**Exercise details**:
Give back every line of the following material word for word, changing nothing.

**Provided information**:
============
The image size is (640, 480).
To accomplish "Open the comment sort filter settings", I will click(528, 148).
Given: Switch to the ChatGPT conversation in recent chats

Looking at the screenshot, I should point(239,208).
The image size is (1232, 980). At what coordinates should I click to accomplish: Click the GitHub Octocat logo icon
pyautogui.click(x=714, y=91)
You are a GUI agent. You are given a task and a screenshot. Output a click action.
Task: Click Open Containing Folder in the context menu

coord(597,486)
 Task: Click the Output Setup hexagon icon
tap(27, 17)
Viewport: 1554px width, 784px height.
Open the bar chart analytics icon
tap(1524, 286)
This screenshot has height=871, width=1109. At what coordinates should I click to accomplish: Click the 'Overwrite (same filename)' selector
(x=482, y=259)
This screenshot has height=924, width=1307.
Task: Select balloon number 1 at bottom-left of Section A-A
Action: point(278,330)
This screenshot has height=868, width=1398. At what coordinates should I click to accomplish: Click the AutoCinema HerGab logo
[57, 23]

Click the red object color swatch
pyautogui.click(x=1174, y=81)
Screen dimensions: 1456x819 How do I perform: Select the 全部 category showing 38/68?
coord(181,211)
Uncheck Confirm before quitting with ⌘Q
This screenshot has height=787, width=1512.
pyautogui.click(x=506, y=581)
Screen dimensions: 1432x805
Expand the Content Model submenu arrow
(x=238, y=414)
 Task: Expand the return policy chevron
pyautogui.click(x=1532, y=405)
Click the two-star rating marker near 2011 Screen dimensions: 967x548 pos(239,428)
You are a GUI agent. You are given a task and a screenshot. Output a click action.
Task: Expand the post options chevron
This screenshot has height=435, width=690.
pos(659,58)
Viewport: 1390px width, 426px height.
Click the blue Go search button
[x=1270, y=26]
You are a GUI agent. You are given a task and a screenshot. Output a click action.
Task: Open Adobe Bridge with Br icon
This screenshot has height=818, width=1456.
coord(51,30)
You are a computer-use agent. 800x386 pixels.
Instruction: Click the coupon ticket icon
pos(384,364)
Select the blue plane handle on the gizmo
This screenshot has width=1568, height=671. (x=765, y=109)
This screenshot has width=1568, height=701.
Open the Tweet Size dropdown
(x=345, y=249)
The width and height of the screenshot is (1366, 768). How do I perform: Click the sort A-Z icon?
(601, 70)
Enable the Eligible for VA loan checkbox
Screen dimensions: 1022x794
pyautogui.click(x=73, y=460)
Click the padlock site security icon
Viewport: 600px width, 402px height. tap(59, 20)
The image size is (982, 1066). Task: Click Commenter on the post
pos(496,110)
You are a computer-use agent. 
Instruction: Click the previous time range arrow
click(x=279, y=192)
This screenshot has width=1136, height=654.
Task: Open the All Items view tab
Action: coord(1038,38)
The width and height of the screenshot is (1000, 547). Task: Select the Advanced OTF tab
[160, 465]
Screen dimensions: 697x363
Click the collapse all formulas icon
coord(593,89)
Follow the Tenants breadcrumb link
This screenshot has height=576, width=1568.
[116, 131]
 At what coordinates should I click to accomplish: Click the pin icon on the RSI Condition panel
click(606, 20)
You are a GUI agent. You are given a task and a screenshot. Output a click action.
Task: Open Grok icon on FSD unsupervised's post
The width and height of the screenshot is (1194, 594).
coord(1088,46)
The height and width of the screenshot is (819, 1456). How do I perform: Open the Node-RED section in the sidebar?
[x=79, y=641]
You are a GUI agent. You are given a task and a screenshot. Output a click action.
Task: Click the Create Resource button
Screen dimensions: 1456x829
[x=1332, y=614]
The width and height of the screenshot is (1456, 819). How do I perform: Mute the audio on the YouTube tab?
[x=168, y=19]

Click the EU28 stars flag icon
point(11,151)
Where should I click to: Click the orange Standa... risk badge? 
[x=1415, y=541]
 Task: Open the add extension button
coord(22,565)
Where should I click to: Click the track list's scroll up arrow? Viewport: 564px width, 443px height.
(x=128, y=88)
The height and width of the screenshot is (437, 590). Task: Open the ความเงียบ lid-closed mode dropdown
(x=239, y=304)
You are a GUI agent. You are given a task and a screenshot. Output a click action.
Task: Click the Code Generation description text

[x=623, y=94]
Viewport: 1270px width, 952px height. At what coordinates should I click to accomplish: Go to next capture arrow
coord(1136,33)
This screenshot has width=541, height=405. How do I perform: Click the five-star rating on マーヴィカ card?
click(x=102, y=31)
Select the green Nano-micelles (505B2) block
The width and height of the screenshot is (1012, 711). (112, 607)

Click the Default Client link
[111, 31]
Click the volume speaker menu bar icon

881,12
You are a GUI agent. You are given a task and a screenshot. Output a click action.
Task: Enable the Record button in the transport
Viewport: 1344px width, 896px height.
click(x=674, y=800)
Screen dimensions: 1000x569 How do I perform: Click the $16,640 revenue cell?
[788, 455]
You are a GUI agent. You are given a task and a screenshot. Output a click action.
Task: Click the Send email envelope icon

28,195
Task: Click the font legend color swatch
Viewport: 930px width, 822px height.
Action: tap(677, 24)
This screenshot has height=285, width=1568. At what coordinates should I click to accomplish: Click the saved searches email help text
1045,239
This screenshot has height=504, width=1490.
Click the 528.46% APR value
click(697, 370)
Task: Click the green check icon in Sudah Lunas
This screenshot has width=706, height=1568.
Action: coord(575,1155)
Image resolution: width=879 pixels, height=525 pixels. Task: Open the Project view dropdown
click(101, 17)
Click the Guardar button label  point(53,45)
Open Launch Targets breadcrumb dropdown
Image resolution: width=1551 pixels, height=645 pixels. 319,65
============
**Full response**:
The image size is (640, 480).
To accomplish "Open the comment sort filter settings", I will click(528, 148).
Given: Switch to the ChatGPT conversation in recent chats

Looking at the screenshot, I should point(239,208).
The image size is (1232, 980). At what coordinates should I click to accomplish: Click the GitHub Octocat logo icon
pyautogui.click(x=714, y=91)
You are a GUI agent. You are given a task and a screenshot. Output a click action.
Task: Click Open Containing Folder in the context menu

coord(597,486)
 Task: Click the Output Setup hexagon icon
tap(27, 17)
Viewport: 1554px width, 784px height.
Open the bar chart analytics icon
tap(1524, 286)
This screenshot has height=871, width=1109. At what coordinates should I click to accomplish: Click the 'Overwrite (same filename)' selector
(x=482, y=259)
This screenshot has height=924, width=1307.
Task: Select balloon number 1 at bottom-left of Section A-A
Action: point(278,330)
This screenshot has height=868, width=1398. At what coordinates should I click to accomplish: Click the AutoCinema HerGab logo
[57, 23]

Click the red object color swatch
pyautogui.click(x=1174, y=81)
Screen dimensions: 1456x819 How do I perform: Select the 全部 category showing 38/68?
coord(181,211)
Uncheck Confirm before quitting with ⌘Q
This screenshot has height=787, width=1512.
pyautogui.click(x=506, y=581)
Screen dimensions: 1432x805
Expand the Content Model submenu arrow
(x=238, y=414)
 Task: Expand the return policy chevron
pyautogui.click(x=1532, y=405)
Click the two-star rating marker near 2011 Screen dimensions: 967x548 pos(239,428)
You are a GUI agent. You are given a task and a screenshot. Output a click action.
Task: Expand the post options chevron
This screenshot has height=435, width=690.
pos(659,58)
Viewport: 1390px width, 426px height.
Click the blue Go search button
[x=1270, y=26]
You are a GUI agent. You are given a task and a screenshot. Output a click action.
Task: Open Adobe Bridge with Br icon
This screenshot has height=818, width=1456.
coord(51,30)
You are a computer-use agent. 800x386 pixels.
Instruction: Click the coupon ticket icon
pos(384,364)
Select the blue plane handle on the gizmo
This screenshot has width=1568, height=671. (x=765, y=109)
This screenshot has width=1568, height=701.
Open the Tweet Size dropdown
(x=345, y=249)
The width and height of the screenshot is (1366, 768). How do I perform: Click the sort A-Z icon?
(601, 70)
Enable the Eligible for VA loan checkbox
Screen dimensions: 1022x794
pyautogui.click(x=73, y=460)
Click the padlock site security icon
Viewport: 600px width, 402px height. tap(59, 20)
The image size is (982, 1066). Task: Click Commenter on the post
pos(496,110)
You are a computer-use agent. 
Instruction: Click the previous time range arrow
click(x=279, y=192)
This screenshot has width=1136, height=654.
Task: Open the All Items view tab
Action: coord(1038,38)
The width and height of the screenshot is (1000, 547). Task: Select the Advanced OTF tab
[160, 465]
Screen dimensions: 697x363
Click the collapse all formulas icon
coord(593,89)
Follow the Tenants breadcrumb link
This screenshot has height=576, width=1568.
[116, 131]
 At what coordinates should I click to accomplish: Click the pin icon on the RSI Condition panel
click(606, 20)
You are a GUI agent. You are given a task and a screenshot. Output a click action.
Task: Open Grok icon on FSD unsupervised's post
The width and height of the screenshot is (1194, 594).
coord(1088,46)
The height and width of the screenshot is (819, 1456). How do I perform: Open the Node-RED section in the sidebar?
[x=79, y=641]
You are a GUI agent. You are given a task and a screenshot. Output a click action.
Task: Click the Create Resource button
Screen dimensions: 1456x829
[x=1332, y=614]
The width and height of the screenshot is (1456, 819). How do I perform: Mute the audio on the YouTube tab?
[x=168, y=19]

Click the EU28 stars flag icon
point(11,151)
Where should I click to: Click the orange Standa... risk badge? 
[x=1415, y=541]
 Task: Open the add extension button
coord(22,565)
Where should I click to: Click the track list's scroll up arrow? Viewport: 564px width, 443px height.
(x=128, y=88)
The height and width of the screenshot is (437, 590). Task: Open the ความเงียบ lid-closed mode dropdown
(x=239, y=304)
You are a GUI agent. You are given a task and a screenshot. Output a click action.
Task: Click the Code Generation description text

[x=623, y=94]
Viewport: 1270px width, 952px height. At what coordinates should I click to accomplish: Go to next capture arrow
coord(1136,33)
This screenshot has width=541, height=405. How do I perform: Click the five-star rating on マーヴィカ card?
click(x=102, y=31)
Select the green Nano-micelles (505B2) block
The width and height of the screenshot is (1012, 711). (112, 607)

Click the Default Client link
[111, 31]
Click the volume speaker menu bar icon

881,12
You are a GUI agent. You are given a task and a screenshot. Output a click action.
Task: Enable the Record button in the transport
Viewport: 1344px width, 896px height.
click(x=674, y=800)
Screen dimensions: 1000x569 How do I perform: Click the $16,640 revenue cell?
[788, 455]
You are a GUI agent. You are given a task and a screenshot. Output a click action.
Task: Click the Send email envelope icon

28,195
Task: Click the font legend color swatch
Viewport: 930px width, 822px height.
Action: tap(677, 24)
This screenshot has height=285, width=1568. At what coordinates should I click to accomplish: Click the saved searches email help text
1045,239
This screenshot has height=504, width=1490.
Click the 528.46% APR value
click(697, 370)
Task: Click the green check icon in Sudah Lunas
This screenshot has width=706, height=1568.
Action: coord(575,1155)
Image resolution: width=879 pixels, height=525 pixels. Task: Open the Project view dropdown
click(101, 17)
Click the Guardar button label  point(53,45)
Open Launch Targets breadcrumb dropdown
Image resolution: width=1551 pixels, height=645 pixels. 319,65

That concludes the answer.